## Required action a
From the Report Repair puzzle text, extract the passage starting with "After saving Christmas" and going on through "by December 25th.".

## Extract provided

================

1st December, 2020

## Load the packages required
library(tidyverse)
library(zoo)
<style> body {text-align: justify} </style>

Day 1: Report Repair

Part 1:

After saving Christmas five years in a row, you’ve decided to take a vacation at a nice resort on a tropical island. Surely, Christmas will go on without you.

The tropical island has its own currency and is entirely cash-only. The gold coins used there have a little picture of a starfish; the locals just call them stars. None of the currency exchanges seem to have heard of them, but somehow, you’ll need to find fifty of these coins by the time you arrive so you can pay the deposit on your room.

To save your vacation, you need to get all fifty stars by December 25th.

Collect stars by solving puzzles. Two puzzles will be made available on each day in the Advent calendar; the second puzzle is unlocked when you complete the first. Each puzzle grants one star. Good luck!

Before you leave, the Elves in accounting just need you to fix your expense report (your puzzle input); apparently, something isn’t quite adding up.

Specifically, they need you to find the two entries that sum to 2020 and then multiply those two numbers together.

## Collected data
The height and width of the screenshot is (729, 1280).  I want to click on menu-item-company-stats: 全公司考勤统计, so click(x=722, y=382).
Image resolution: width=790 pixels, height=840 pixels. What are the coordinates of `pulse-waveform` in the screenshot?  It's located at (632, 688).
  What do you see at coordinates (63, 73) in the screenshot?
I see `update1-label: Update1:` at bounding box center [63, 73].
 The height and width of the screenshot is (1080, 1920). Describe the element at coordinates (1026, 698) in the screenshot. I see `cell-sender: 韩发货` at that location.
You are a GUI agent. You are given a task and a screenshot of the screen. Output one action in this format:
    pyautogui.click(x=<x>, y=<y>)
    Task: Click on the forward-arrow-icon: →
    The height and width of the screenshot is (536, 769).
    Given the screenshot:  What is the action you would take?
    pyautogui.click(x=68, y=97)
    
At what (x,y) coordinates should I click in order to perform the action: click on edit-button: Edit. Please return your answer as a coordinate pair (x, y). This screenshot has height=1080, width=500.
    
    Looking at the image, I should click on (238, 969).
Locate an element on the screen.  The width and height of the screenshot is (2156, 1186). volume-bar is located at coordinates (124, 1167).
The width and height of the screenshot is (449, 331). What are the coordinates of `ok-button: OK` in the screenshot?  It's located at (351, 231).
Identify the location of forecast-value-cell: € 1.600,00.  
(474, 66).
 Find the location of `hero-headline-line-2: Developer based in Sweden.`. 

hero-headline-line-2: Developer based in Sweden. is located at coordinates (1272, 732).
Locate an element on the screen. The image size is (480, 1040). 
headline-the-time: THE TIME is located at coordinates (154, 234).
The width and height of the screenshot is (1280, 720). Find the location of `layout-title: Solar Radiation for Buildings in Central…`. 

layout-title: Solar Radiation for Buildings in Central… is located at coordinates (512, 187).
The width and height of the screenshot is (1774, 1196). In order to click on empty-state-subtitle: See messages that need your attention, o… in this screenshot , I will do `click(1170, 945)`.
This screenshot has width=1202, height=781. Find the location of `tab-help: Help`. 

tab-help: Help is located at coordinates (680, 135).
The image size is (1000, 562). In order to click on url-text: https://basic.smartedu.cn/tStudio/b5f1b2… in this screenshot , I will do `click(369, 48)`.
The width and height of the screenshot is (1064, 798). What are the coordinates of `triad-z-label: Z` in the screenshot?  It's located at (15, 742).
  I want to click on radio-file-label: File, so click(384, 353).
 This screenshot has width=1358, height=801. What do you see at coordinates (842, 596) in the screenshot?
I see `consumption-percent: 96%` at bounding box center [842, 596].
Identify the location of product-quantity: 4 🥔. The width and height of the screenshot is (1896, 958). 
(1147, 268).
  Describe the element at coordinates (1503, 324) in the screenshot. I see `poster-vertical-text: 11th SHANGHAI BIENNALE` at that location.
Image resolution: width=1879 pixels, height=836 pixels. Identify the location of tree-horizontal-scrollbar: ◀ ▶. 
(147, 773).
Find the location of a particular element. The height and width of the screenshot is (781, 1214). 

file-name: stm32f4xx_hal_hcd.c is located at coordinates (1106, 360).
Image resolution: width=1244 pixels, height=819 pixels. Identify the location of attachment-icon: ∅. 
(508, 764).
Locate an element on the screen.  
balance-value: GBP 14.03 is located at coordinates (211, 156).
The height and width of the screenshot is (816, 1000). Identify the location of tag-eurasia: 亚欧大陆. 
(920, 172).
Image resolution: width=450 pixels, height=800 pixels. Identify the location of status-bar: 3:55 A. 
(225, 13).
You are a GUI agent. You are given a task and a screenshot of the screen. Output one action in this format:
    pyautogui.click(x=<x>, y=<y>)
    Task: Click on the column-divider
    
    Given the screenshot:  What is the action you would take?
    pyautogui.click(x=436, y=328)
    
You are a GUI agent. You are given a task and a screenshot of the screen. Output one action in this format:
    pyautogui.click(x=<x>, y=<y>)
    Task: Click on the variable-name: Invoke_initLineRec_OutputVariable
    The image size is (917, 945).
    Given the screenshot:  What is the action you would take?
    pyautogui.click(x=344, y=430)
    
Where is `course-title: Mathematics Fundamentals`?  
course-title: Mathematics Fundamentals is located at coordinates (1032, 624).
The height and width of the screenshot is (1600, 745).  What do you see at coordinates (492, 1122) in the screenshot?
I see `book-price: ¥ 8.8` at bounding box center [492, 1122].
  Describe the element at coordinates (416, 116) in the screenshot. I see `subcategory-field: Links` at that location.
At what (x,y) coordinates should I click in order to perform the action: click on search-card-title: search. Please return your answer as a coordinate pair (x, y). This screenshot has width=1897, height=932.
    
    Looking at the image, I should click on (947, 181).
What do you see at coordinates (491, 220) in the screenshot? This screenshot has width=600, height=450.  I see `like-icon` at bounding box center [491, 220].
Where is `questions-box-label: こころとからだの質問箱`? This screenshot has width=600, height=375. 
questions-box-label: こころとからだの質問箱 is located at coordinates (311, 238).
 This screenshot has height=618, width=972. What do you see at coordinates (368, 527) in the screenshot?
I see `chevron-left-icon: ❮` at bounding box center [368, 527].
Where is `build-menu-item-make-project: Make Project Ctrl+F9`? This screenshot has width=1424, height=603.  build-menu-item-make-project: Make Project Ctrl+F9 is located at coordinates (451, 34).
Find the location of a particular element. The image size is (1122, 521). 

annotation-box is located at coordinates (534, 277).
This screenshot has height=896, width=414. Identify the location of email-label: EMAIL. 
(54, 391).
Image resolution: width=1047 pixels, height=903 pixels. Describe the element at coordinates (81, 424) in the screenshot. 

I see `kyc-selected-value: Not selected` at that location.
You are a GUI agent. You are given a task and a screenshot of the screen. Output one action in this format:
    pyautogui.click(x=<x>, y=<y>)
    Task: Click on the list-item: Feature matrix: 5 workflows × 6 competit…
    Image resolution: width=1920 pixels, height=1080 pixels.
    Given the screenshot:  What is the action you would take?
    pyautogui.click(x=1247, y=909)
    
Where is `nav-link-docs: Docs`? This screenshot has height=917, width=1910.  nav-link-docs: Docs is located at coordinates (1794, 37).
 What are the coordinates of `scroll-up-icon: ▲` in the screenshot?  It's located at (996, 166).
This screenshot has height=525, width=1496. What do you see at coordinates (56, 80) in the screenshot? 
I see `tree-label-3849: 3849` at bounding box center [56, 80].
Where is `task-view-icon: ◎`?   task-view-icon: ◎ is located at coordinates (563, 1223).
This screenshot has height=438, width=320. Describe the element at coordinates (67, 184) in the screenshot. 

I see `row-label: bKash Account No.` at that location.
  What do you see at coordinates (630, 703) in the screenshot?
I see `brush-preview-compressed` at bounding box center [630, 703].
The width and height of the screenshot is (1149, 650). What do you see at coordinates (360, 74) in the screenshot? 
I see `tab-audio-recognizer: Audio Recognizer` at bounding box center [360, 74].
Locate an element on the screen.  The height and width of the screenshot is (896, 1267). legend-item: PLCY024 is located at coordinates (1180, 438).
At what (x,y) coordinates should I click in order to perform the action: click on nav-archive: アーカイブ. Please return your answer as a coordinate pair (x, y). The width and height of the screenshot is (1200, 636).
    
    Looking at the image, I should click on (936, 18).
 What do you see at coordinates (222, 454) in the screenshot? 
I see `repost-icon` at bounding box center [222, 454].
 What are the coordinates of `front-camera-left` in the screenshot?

## Required action b
Update the lines of the listing from its first line through the line that contains "coordinates (124, 1167).", replacing "coordinate pair" with "pair of values" and leaving everything else unchanged. Return only those lines.

## Answer area a
After saving Christmas five years in a row, you’ve decided to take a vacation at a nice resort on a tropical island. Surely, Christmas will go on without you.

The tropical island has its own currency and is entirely cash-only. The gold coins used there have a little picture of a starfish; the locals just call them stars. None of the currency exchanges seem to have heard of them, but somehow, you’ll need to find fifty of these coins by the time you arrive so you can pay the deposit on your room.

To save your vacation, you need to get all fifty stars by December 25th.

## Answer area b
The height and width of the screenshot is (729, 1280).  I want to click on menu-item-company-stats: 全公司考勤统计, so click(x=722, y=382).
Image resolution: width=790 pixels, height=840 pixels. What are the coordinates of `pulse-waveform` in the screenshot?  It's located at (632, 688).
  What do you see at coordinates (63, 73) in the screenshot?
I see `update1-label: Update1:` at bounding box center [63, 73].
 The height and width of the screenshot is (1080, 1920). Describe the element at coordinates (1026, 698) in the screenshot. I see `cell-sender: 韩发货` at that location.
You are a GUI agent. You are given a task and a screenshot of the screen. Output one action in this format:
    pyautogui.click(x=<x>, y=<y>)
    Task: Click on the forward-arrow-icon: →
    The height and width of the screenshot is (536, 769).
    Given the screenshot:  What is the action you would take?
    pyautogui.click(x=68, y=97)
    
At what (x,y) coordinates should I click in order to perform the action: click on edit-button: Edit. Please return your answer as a pair of values (x, y). This screenshot has height=1080, width=500.
    
    Looking at the image, I should click on (238, 969).
Locate an element on the screen.  The width and height of the screenshot is (2156, 1186). volume-bar is located at coordinates (124, 1167).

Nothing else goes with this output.